══ SUPPLIED MATERIAL ══

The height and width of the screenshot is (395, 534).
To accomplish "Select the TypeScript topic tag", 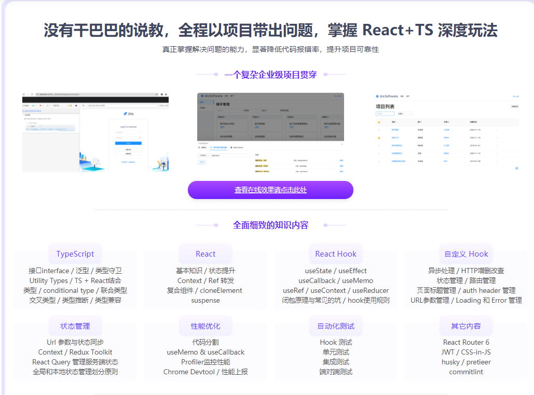I will point(75,254).
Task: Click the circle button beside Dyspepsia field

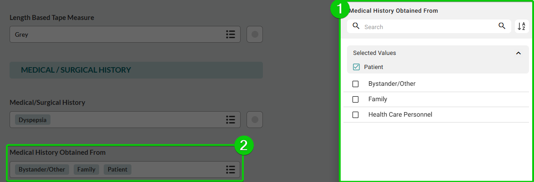Action: (x=255, y=119)
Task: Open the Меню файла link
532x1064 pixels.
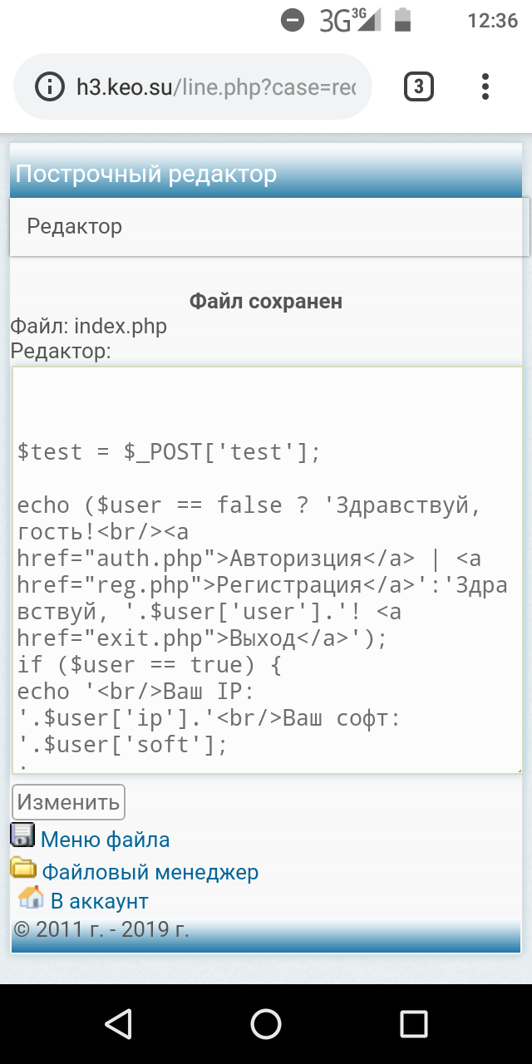Action: click(x=105, y=840)
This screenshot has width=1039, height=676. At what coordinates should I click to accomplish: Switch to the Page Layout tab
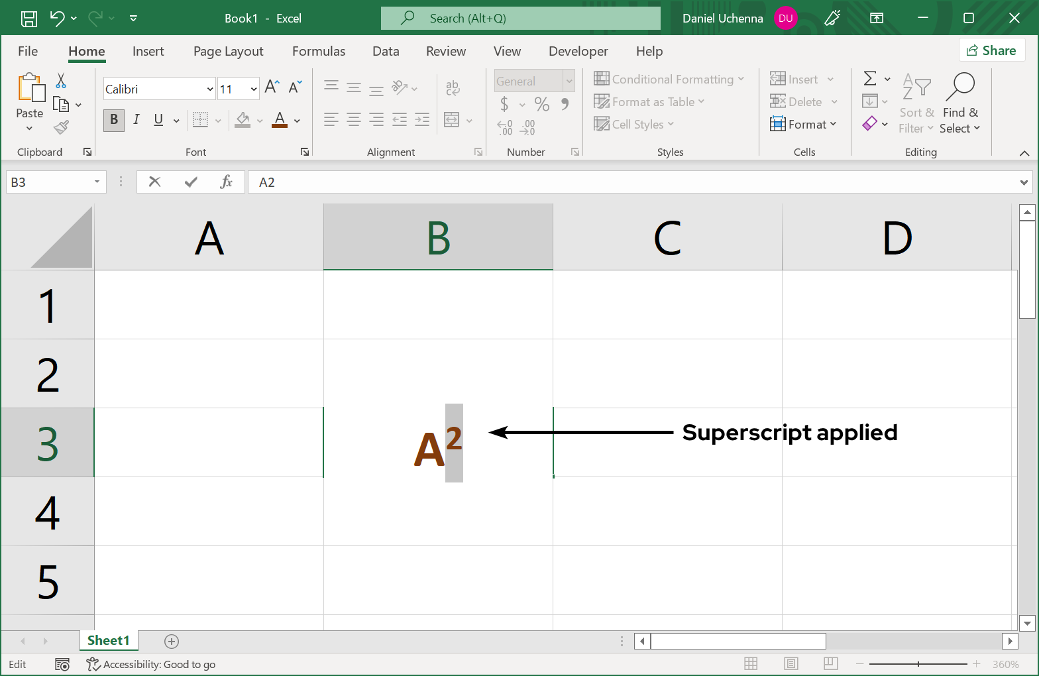[x=228, y=51]
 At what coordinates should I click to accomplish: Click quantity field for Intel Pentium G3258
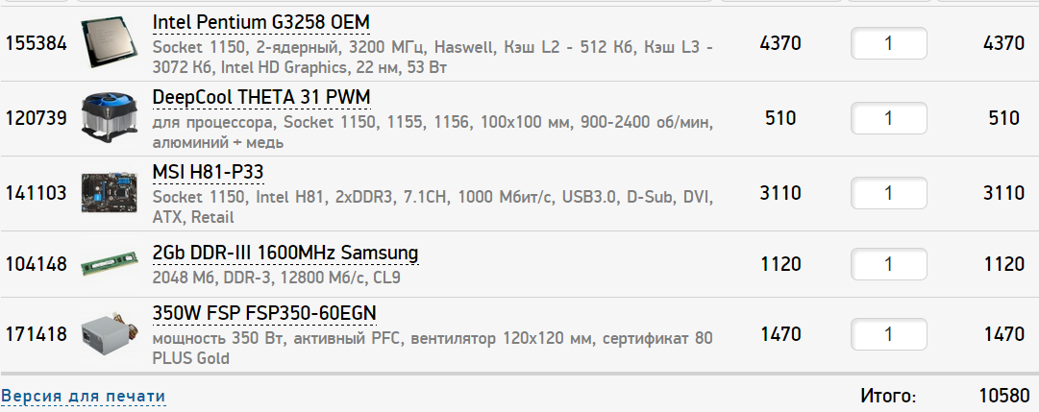888,43
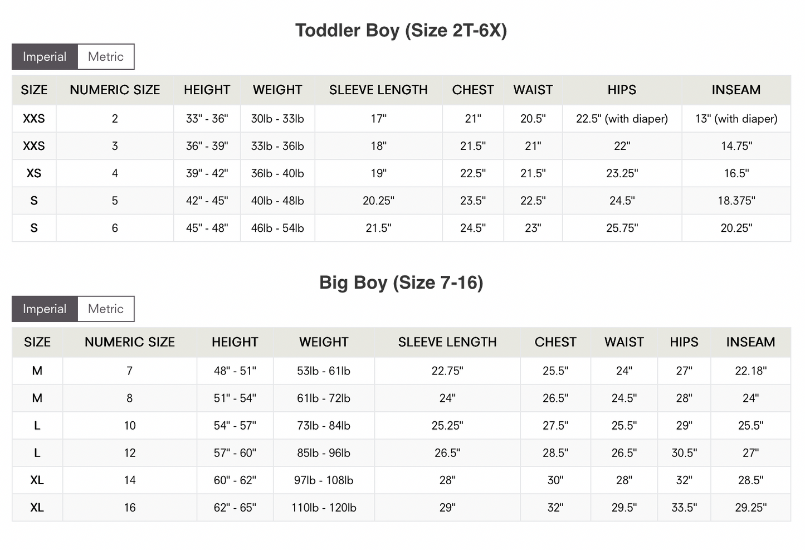This screenshot has width=805, height=550.
Task: Select the 22.18" inseam cell
Action: click(750, 371)
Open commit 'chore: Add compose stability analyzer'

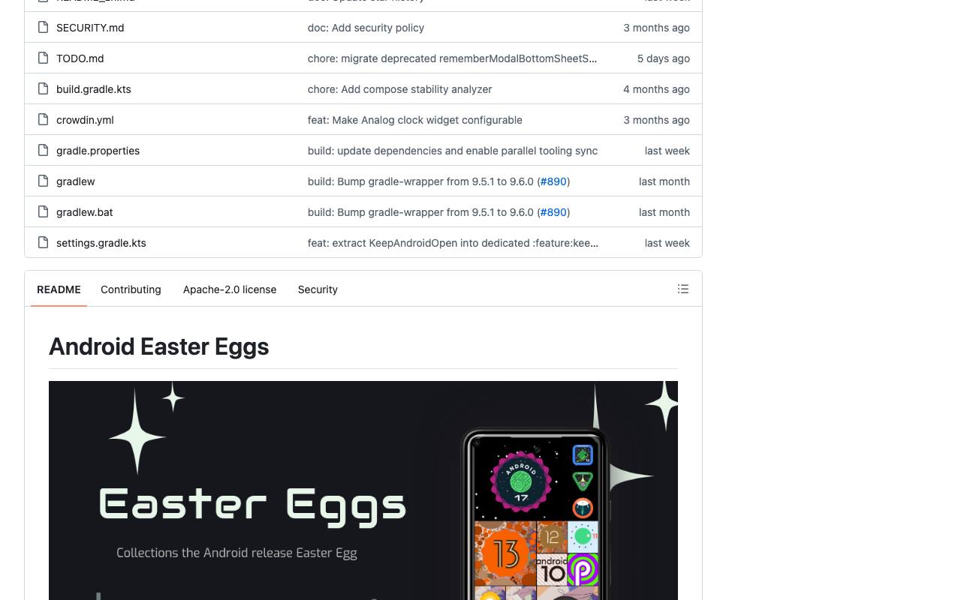(399, 89)
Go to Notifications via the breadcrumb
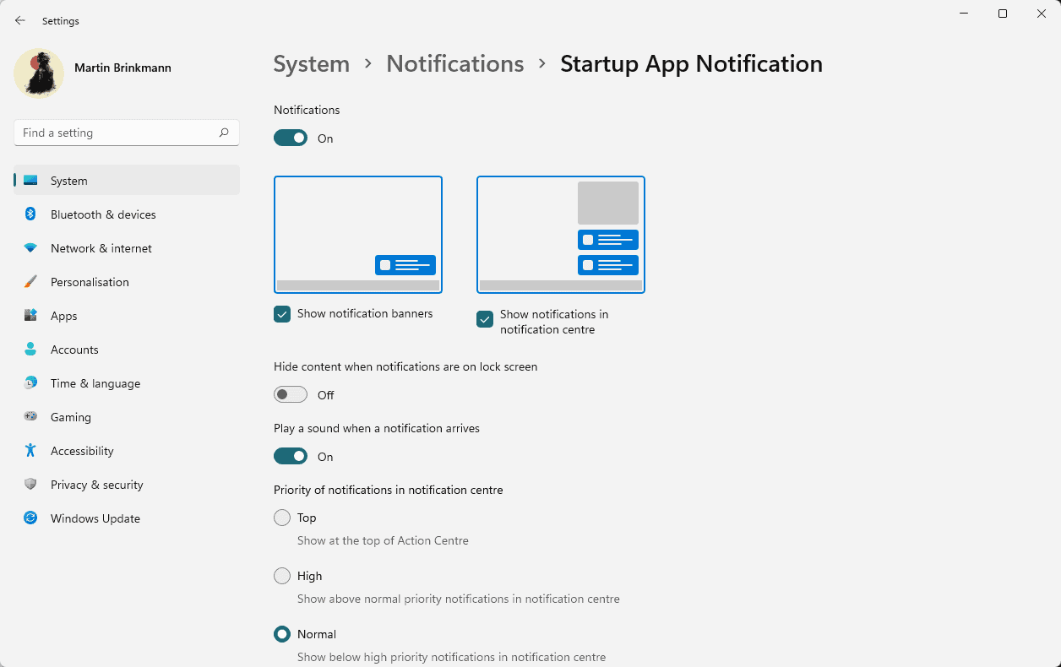Image resolution: width=1061 pixels, height=667 pixels. 454,63
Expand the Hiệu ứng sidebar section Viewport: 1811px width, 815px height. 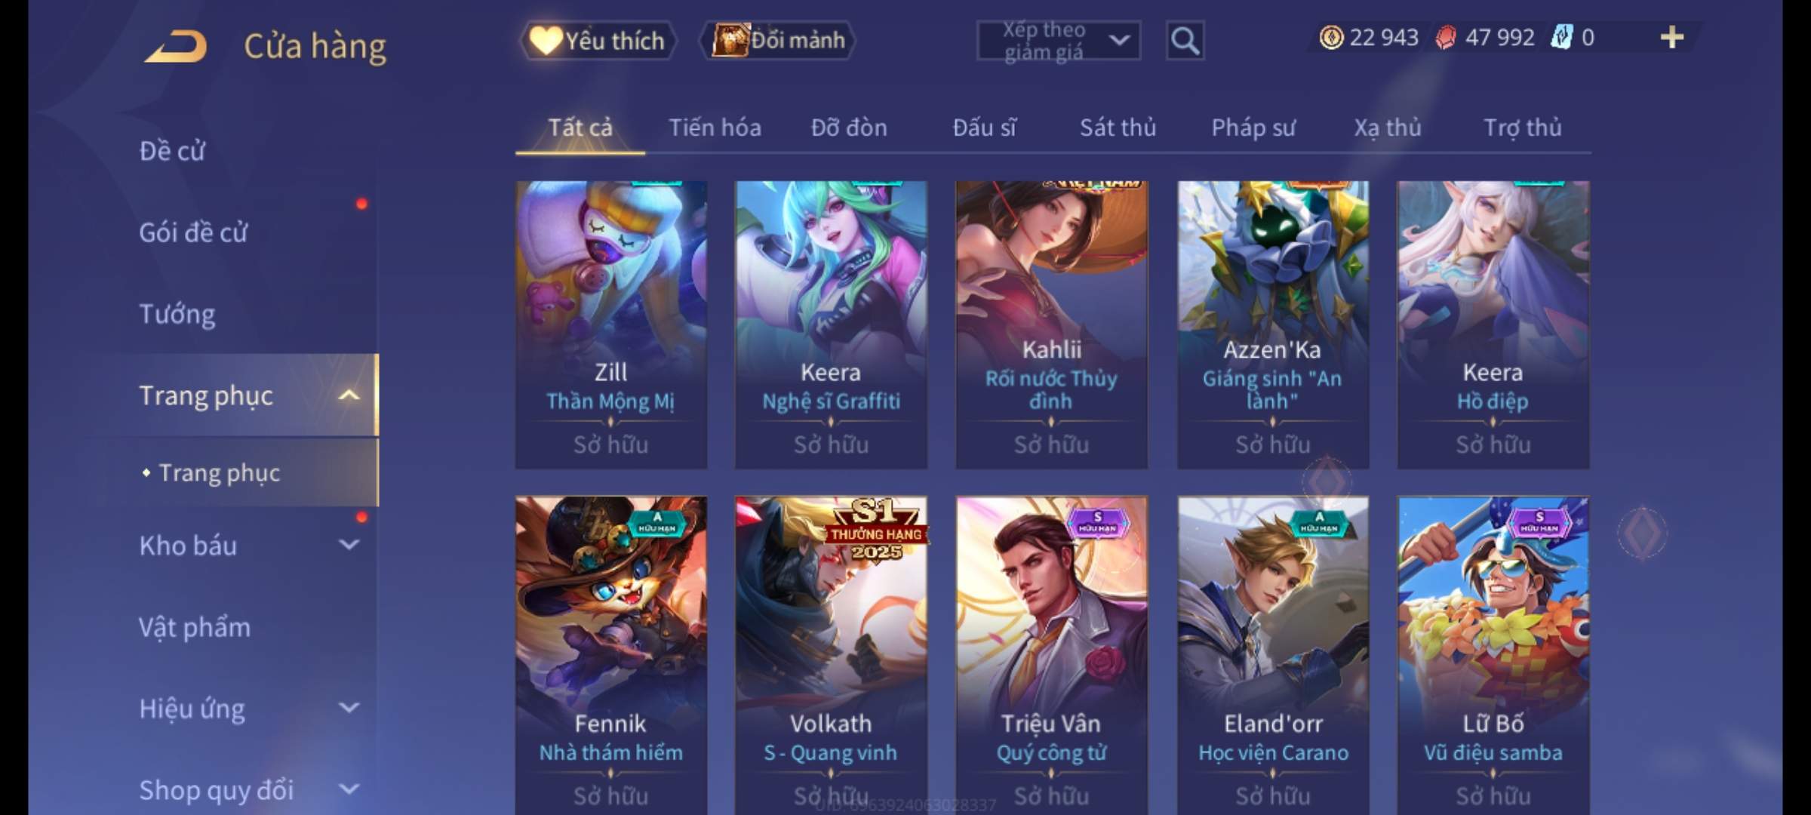click(x=349, y=708)
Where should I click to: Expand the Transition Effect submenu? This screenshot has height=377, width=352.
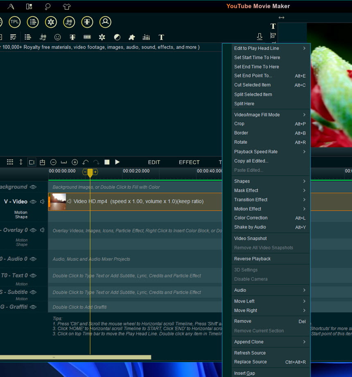click(270, 200)
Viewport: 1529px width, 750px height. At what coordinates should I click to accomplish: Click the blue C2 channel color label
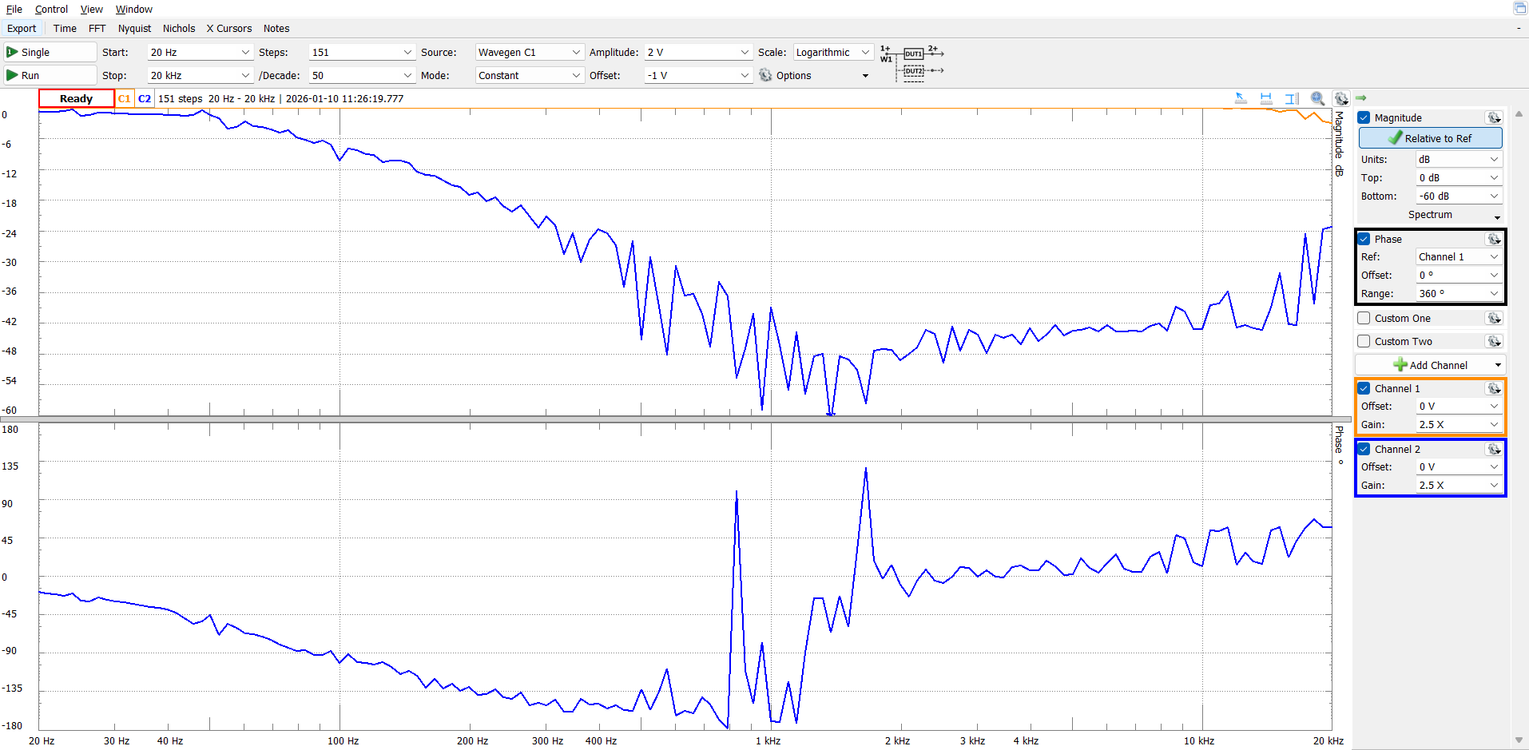(x=145, y=98)
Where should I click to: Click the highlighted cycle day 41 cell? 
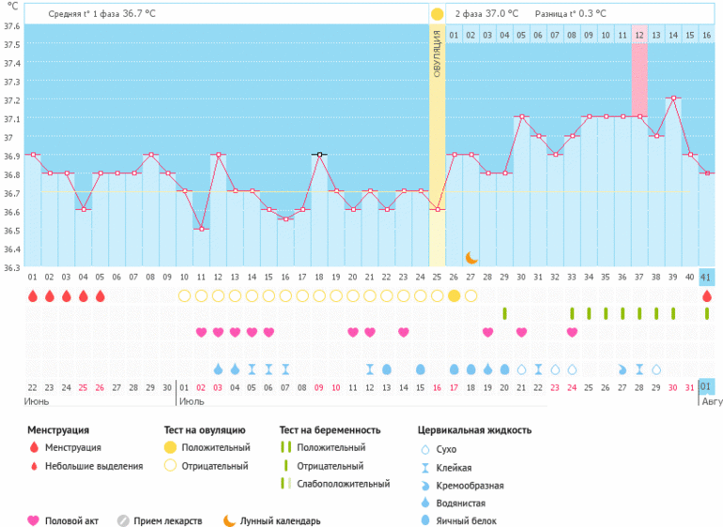coord(706,278)
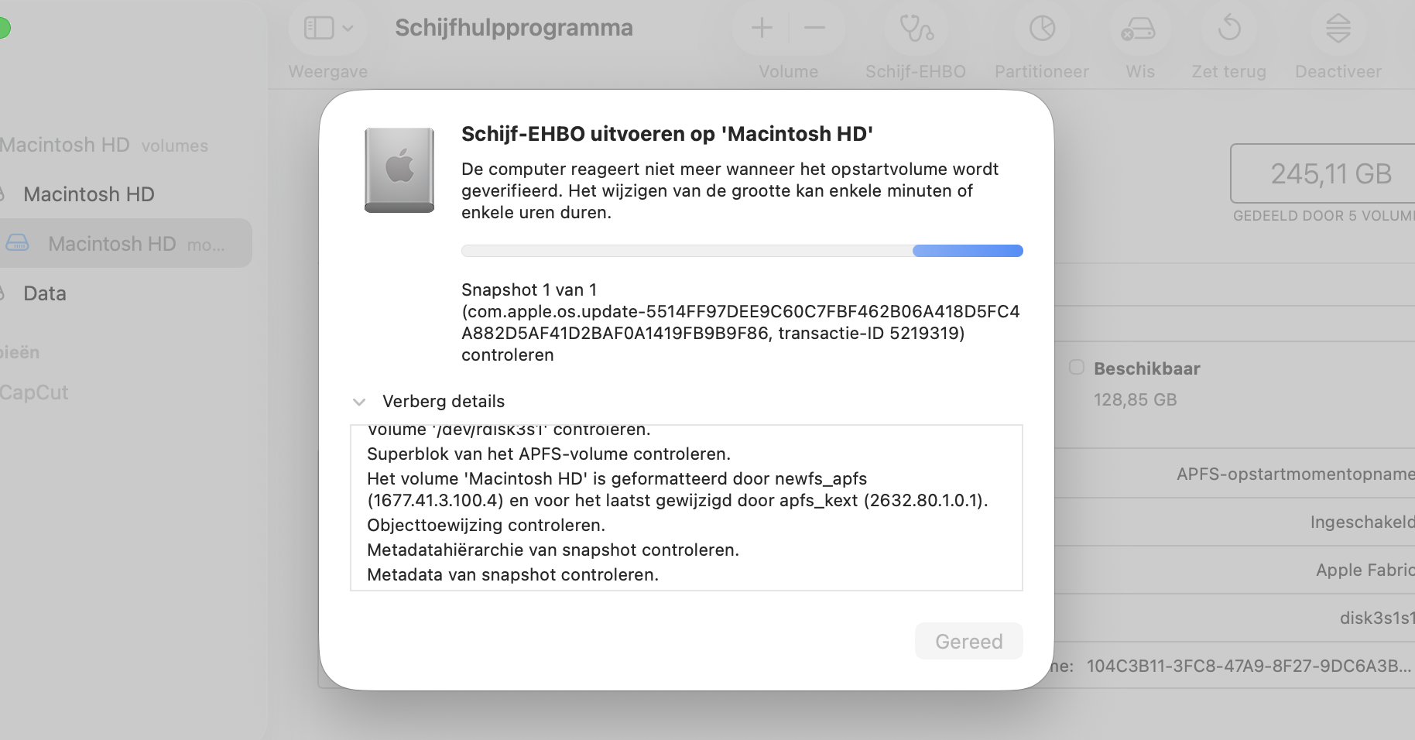Click the Schijf-EHBO progress bar
Image resolution: width=1415 pixels, height=740 pixels.
[x=742, y=250]
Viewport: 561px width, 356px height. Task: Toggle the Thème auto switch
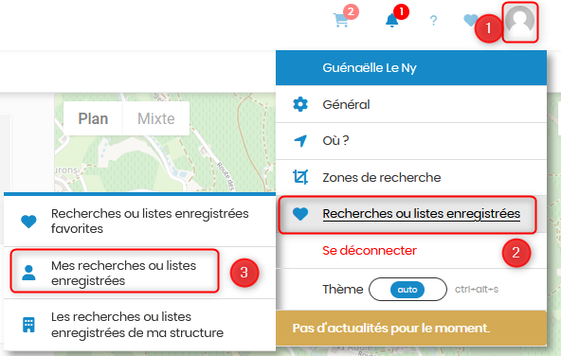point(407,289)
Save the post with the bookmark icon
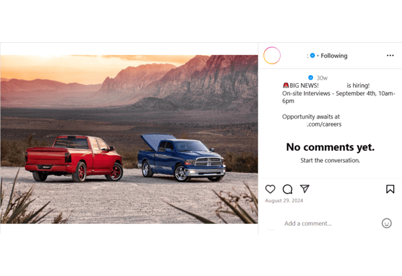The image size is (402, 276). pyautogui.click(x=390, y=189)
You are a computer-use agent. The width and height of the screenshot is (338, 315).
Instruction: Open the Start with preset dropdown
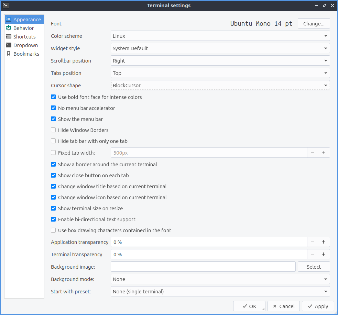click(x=220, y=292)
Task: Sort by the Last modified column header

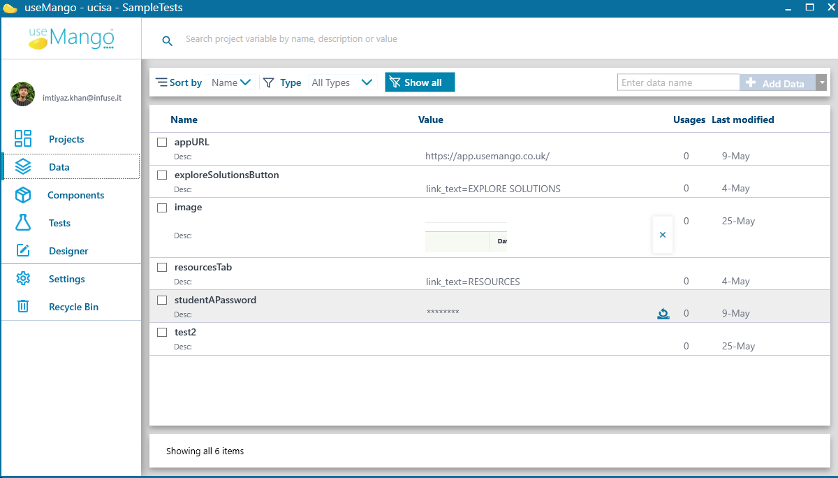Action: point(742,120)
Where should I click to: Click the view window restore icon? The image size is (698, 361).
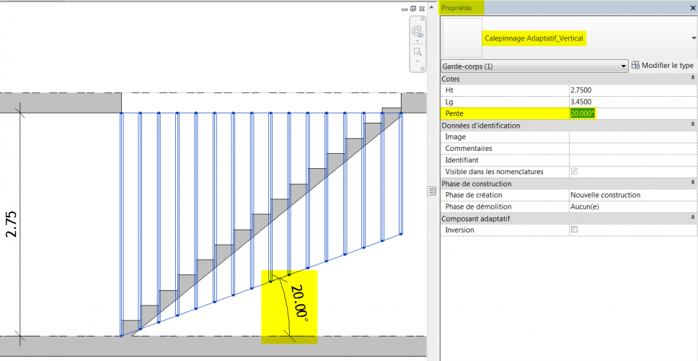(412, 9)
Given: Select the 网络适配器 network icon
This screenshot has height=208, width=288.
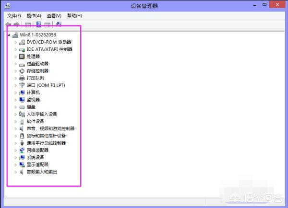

═══

• PROBLEM DESCRIPTION
Starting at the line that contains "You are a computer-use", output every line through the end of the data, both ends included, and nothing else; pictures stay out.

• RESULT FOR THIS EXERCISE
You are a computer-use agent. The width and height of the screenshot is (338, 315).
Instruction: Open the Start with preset dropdown
click(x=220, y=292)
Task: Sort by the Last modified column header

Action: point(742,120)
Where should I click to: Click the view window restore icon? The image size is (698, 361).
(412, 9)
Given: Select the 网络适配器 network icon
This screenshot has height=208, width=288.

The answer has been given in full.